The shadows hide as much as they reveal, bodies that he tries not to see, touching that is not the dancing inside. He thinks of it when they pass a quiet hall, other bodies, other people, and then, a frozen second of Sheppard and McKay on a quiet balcony. He stops short, feeling Elizabeth freeze beside him, and suddenly, he understands what Sheppard had said. When it means something, you'll know the difference.

"Come on," Elizabeth says with a brush of fingers against his arm, and he feels his entire body tighten at the touch, casual and friendly and maybe not, maybe something else.

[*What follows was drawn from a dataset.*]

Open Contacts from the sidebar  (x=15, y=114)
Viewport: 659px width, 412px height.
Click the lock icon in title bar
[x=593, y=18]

He looks away quickly before they see him,

"So that must have been different for you," she says as they enter the quiet hall of the residence wing, close enough for him to feel the warmth of her bare arm close to his.

"Yes," he says warily, and she smiles at him.

"Don't worry. John just wanted you to be comfortable. Are social events different on Sateda?"

"Yes," he says. Brightly lit rooms and the neat lines of his unit in their uniforms, straight and stiff, women in their long formal dresses, the brush of fingertips that signaled intention, interest, the way it was easy and young, without the complexities that the Atlanteans seem to thrive on. And he remembers his grandmother, murmuring about the easy morals of other worlds and smirks. "It is very different."

She nods, keeping a very correct few inches between them. His eyes keep being pulled by the low cut of her shirt, the bare length of her arms, the easy swing of her body. His grandmother would not have approved. "Rigid social structure?" she asks, and he remembers that she is what McKay calls a social scientist, that her study is of people.

"Yes. We did not--interact so freely."

She smiles, head tilting, and he wonders if she guesses what it means that he wants to see her home, but she nods and asks him questions, careful and thoughtful, like Sheppard does, and he finds it strangely easy to answer.

At her door, she stops, looking up at him for a moment, then glances away. "I'd like to hear more some time," she says, eyes flickering between him and the wall, and Ronon thinks of the way Sheppard pressed against a dozen people tonight, but he only meant it once.

"I would like to meet you for dinner," he says slowly, reaching to touch her hand. Beneath his fingers, her skin is warm and surprisingly soft, and it's simple, like perhaps any of Atlantis would touch her. "We could talk more."

She looks at him, wide-eyed and surprised, then nods slowly, a smile curling in her eyes. "I'd like that," she says, and Ronon feels himself begin to smile as the door closes between them.